Again, from NY Magazine:
Kasper, the holder of an M.B.A. from NYU’s Stern School of Business, took her new management role seriously, asserting herself as the final arbiter in the absence of a confirmed secretary. This led to friction both with career housing-policy experts and with Carson loyalists, notably Singleton, who had also been hired on. At meetings, Singleton said, Kasper was often “misrepresenting” herself as standing in for Carson. “I made it clear, ‘You don’t speak for Dr. Carson.’ She said, ‘Well, the White House …’ ” To which Singleton said he responded, “I get what the White House has selected, and I respect that, but he’s the secretary and you need to make sure you understand that.”
A background check eventually turned up an article Singleton wrote for TheHill.com during the 2016 presidential campaign, in which Singleton wrote that Trump is “unfit” to be president and said that he cannot support Trump.
After the article was discovered, Singleton was asked to leave HUD, but that wasn’t the only time that Kasper had issues with a fellow administration member.
According to the Washington Post, Kasper was also at the center of an issue with Lynne Patton, who is close with the Trump family, and was eventually chosen to lead HUD’s Region II office, which oversees federal housing programs in New York and New Jersey.
The Post article, published late last year, claims that Patton tried to use her Trump family connections to get Kasper fired.
From the Post:
Just three weeks into the Trump presidency, Lynne Patton, a longtime Trump family aide and freshly minted senior adviser at the Department of Housing and Urban Development, had a personnel problem she deemed serious enough to invoke her powerful connections.
In a flurry of emails to the Office of Presidential Personnel in February 2017, Patton sought to remove Maren Kasper, the White House’s HUD liaison, because Patton felt undermined.
“Dr. Carson his team deem her divisive and disruptive, as do I,” Patton wrote to John DeStefano, assistant to Trump and then director of presidential personnel, and his deputy director, Sean Doocey, on Feb. 8. “If it helps, Eric Trump agrees that it’s best to nip this potential problem in the bud told me to call Jared [Kushner], if necessary, but I prefer to go through you all first.”
According to the article, neither Eric Trump nor Jared Kushner actually got involved in the dispute at HUD, and Patton later apologized to the White House over the affair. The article also states that Carson “intervened” to keep Kasper at HUD.
That situation began when Helen Foster, who was HUD’s chief administrative officer, first spoke out about the controversial dining set.
Foster filed a complaint with the Office of Special Counsel, accusing HUD management of taking “retaliatory personnel actions” against her for raising concerns about the dining set purchase, which was supposedly made by Carson’s wife, Candy.

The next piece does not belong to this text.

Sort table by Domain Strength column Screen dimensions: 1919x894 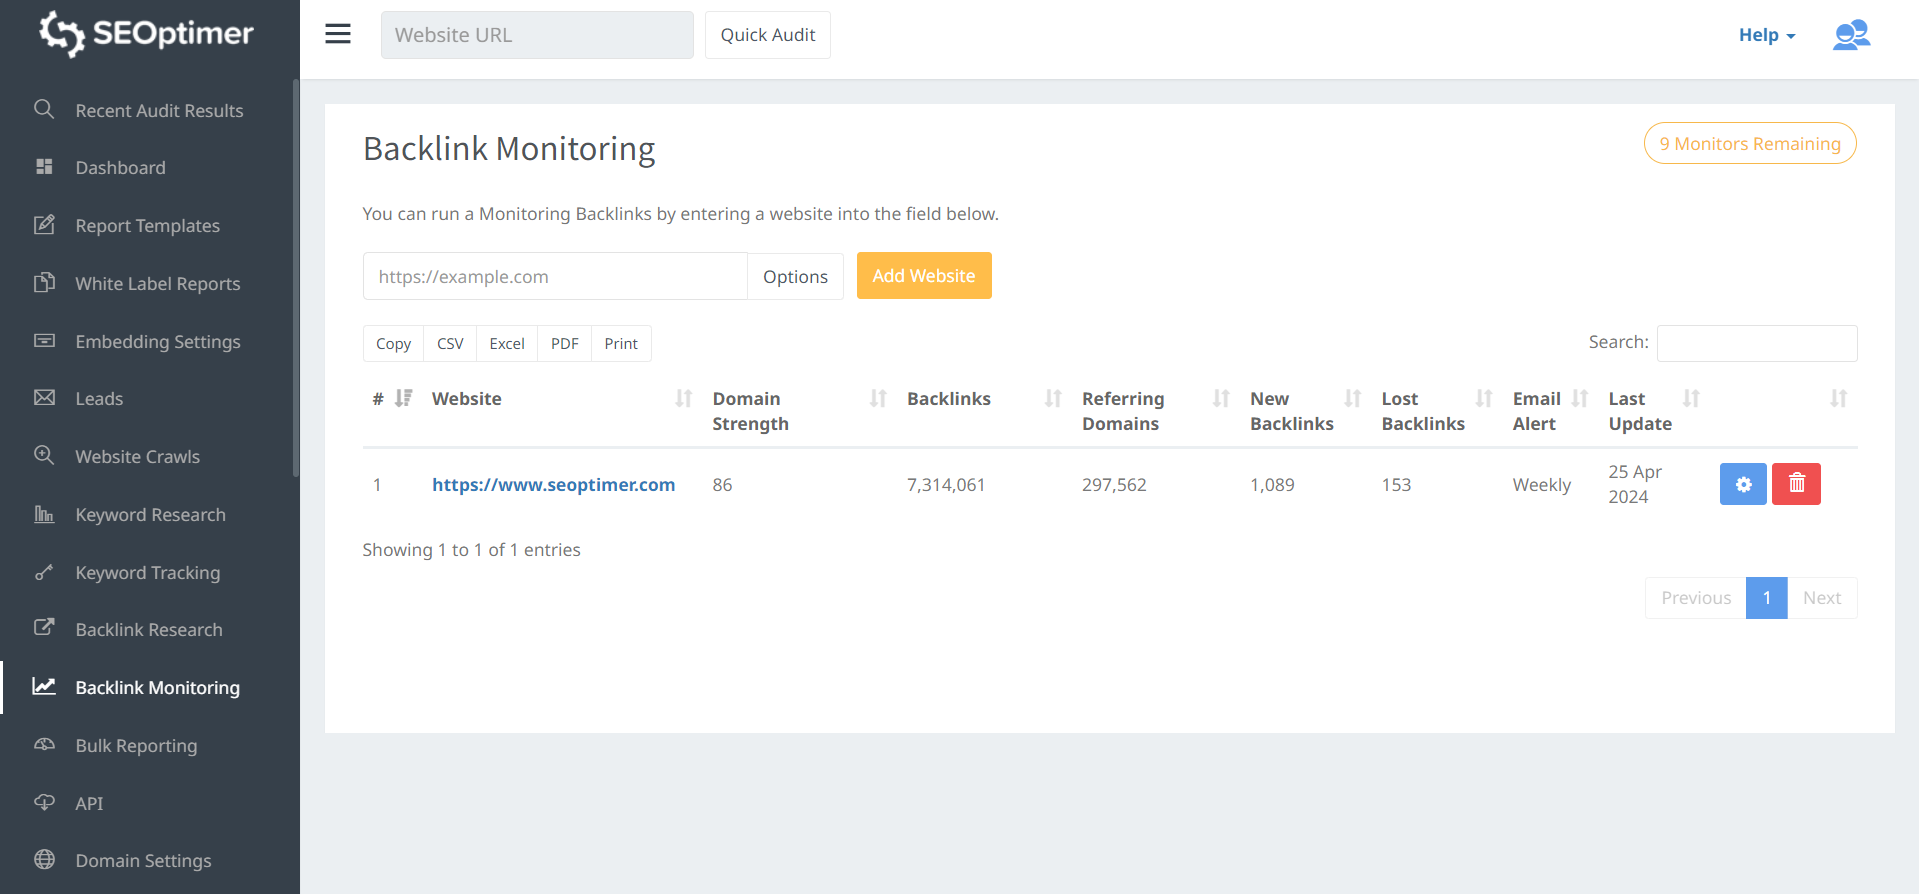pos(750,411)
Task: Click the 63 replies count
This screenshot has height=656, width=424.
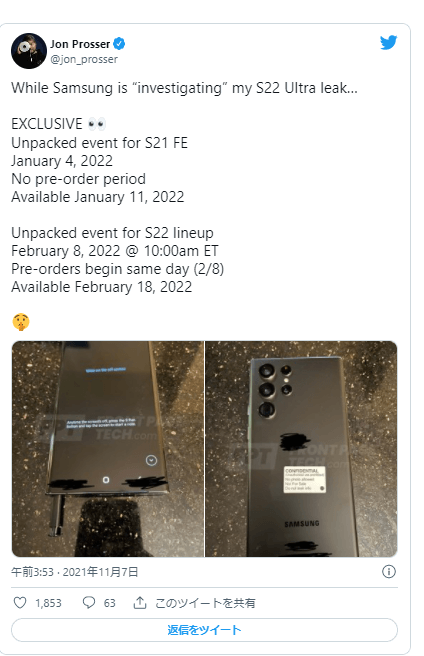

The furniture order was eventually canceled, but Kasper was involved in that mess when it was ongoing, according to ABC News.
From ABC News:
Foster’s complaint says that that same month Clemmensen (former HUD Acting Secretary Craig Clemmensen) asked her to find two Freedom of Information Act requests seeking information about a HUD appointee and submitted by the Democratic National Committee.
After she sent him the requests she alleges she was told by an attorney in the ethics department of the Office of General Counsel to handle the FOIA requests “discreetly” outside the normal FOIA process. The complaint says Foster was told that decision was made by Maren Kasper, the head of the Trump transition team to the department and White House adviser to HUD.
So, Kasper may have some housing bonafides, but she isn’t controversy-free either. Sounds like it’s about par for the course these days. And in less than a week, she’s going to be in charge of Ginnie Mae and its $1 trillion portfolio for at least some time. Should be interesting.